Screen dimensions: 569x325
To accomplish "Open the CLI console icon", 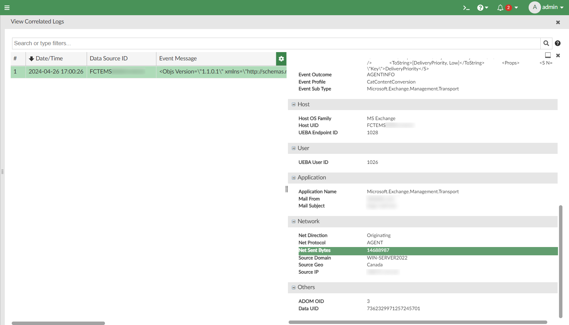I will click(466, 8).
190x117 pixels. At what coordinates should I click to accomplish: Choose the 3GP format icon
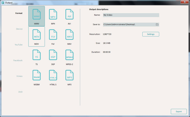click(x=53, y=55)
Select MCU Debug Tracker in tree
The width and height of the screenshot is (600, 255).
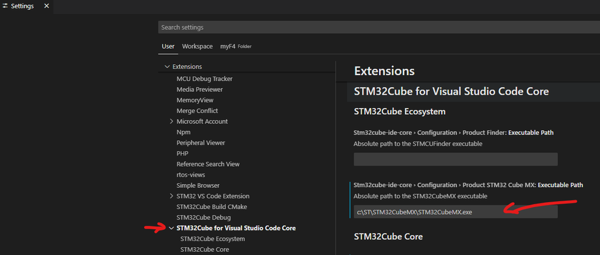point(204,79)
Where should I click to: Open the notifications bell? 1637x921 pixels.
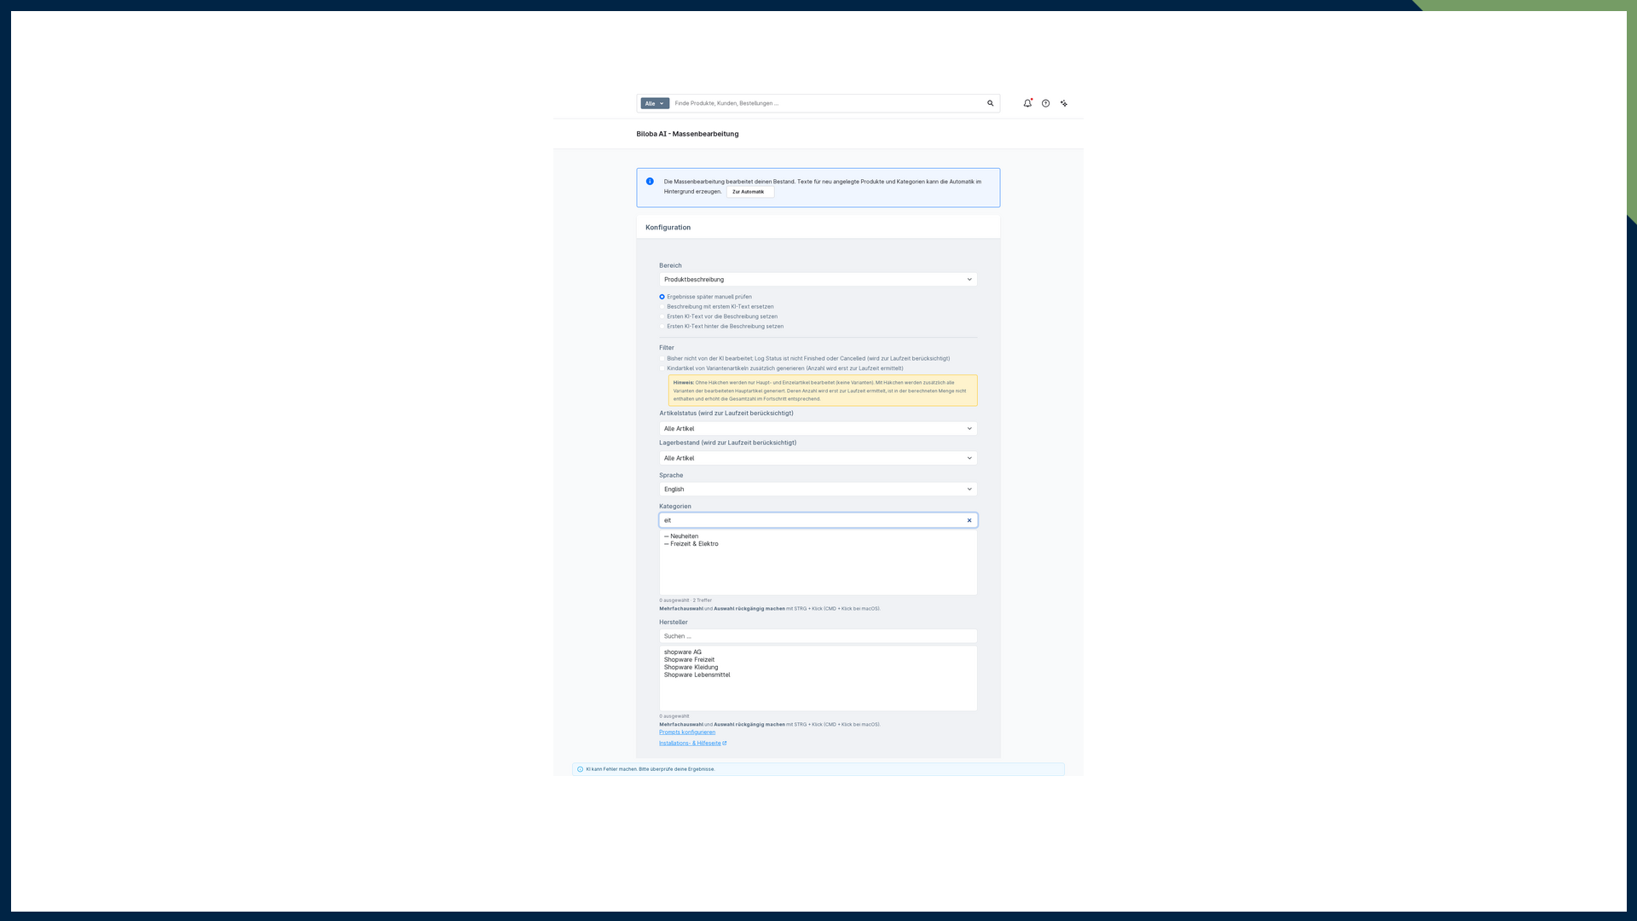(1027, 103)
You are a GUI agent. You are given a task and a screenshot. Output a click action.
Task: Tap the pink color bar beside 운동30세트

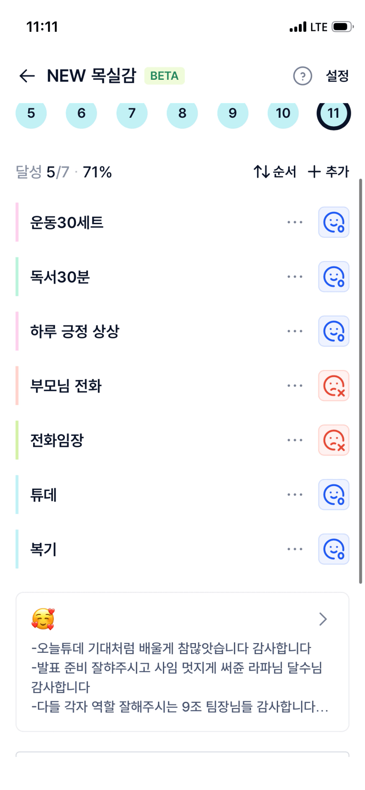point(17,222)
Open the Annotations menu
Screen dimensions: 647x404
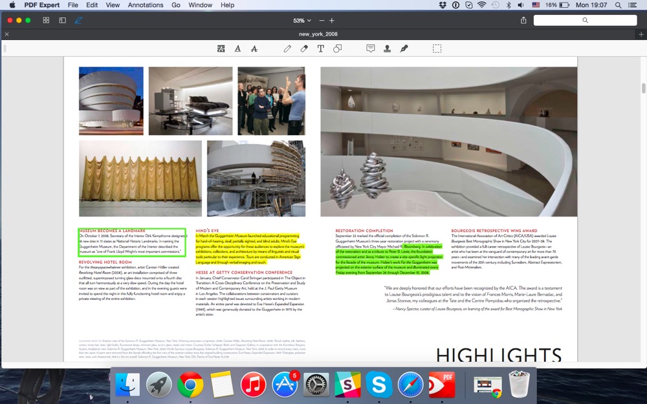(146, 5)
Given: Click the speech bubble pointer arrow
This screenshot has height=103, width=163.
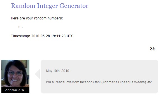Looking at the screenshot, I should tap(38, 74).
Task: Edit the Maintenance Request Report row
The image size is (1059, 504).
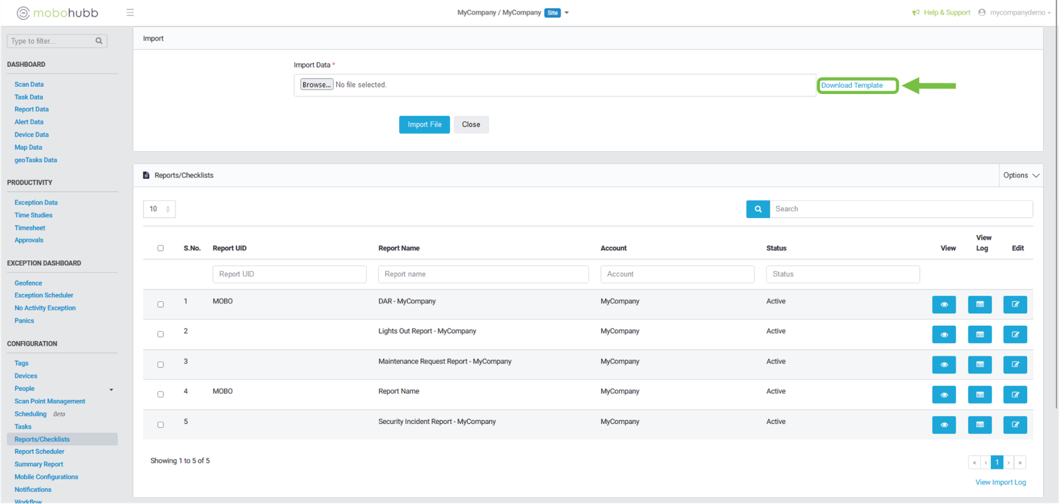Action: (1015, 365)
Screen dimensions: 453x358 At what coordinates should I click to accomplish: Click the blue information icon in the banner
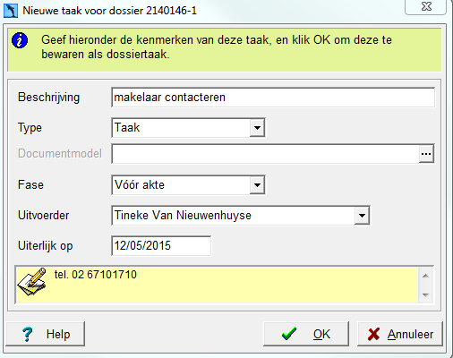(20, 40)
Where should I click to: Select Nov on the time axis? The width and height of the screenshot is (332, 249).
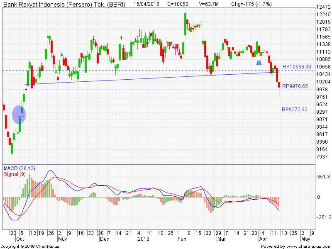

════

Assigned task. Skip the pictures. Return exactly the lines from the one containing "The width and height of the screenshot is (600, 255)." through the end of the data above, both included, and nothing besides.

Answer space.
The width and height of the screenshot is (600, 255).
point(204,79)
Where should I click to: Open the notifications bell? 1637x921 pixels.
(1027, 103)
You are a GUI agent. You are given a task and a screenshot. Output a click action.
Task: Tap the pink color bar beside 운동30세트

point(17,222)
Open the Annotations menu
Screen dimensions: 647x404
(146, 5)
Given: Click the speech bubble pointer arrow
This screenshot has height=103, width=163.
Looking at the screenshot, I should tap(38, 74).
Task: Edit the Maintenance Request Report row
The image size is (1059, 504).
Action: (1015, 365)
Screen dimensions: 453x358 At what coordinates should I click to accomplish: Click the blue information icon in the banner
(20, 40)
Where should I click to: Select Nov on the time axis? The width and height of the screenshot is (332, 249).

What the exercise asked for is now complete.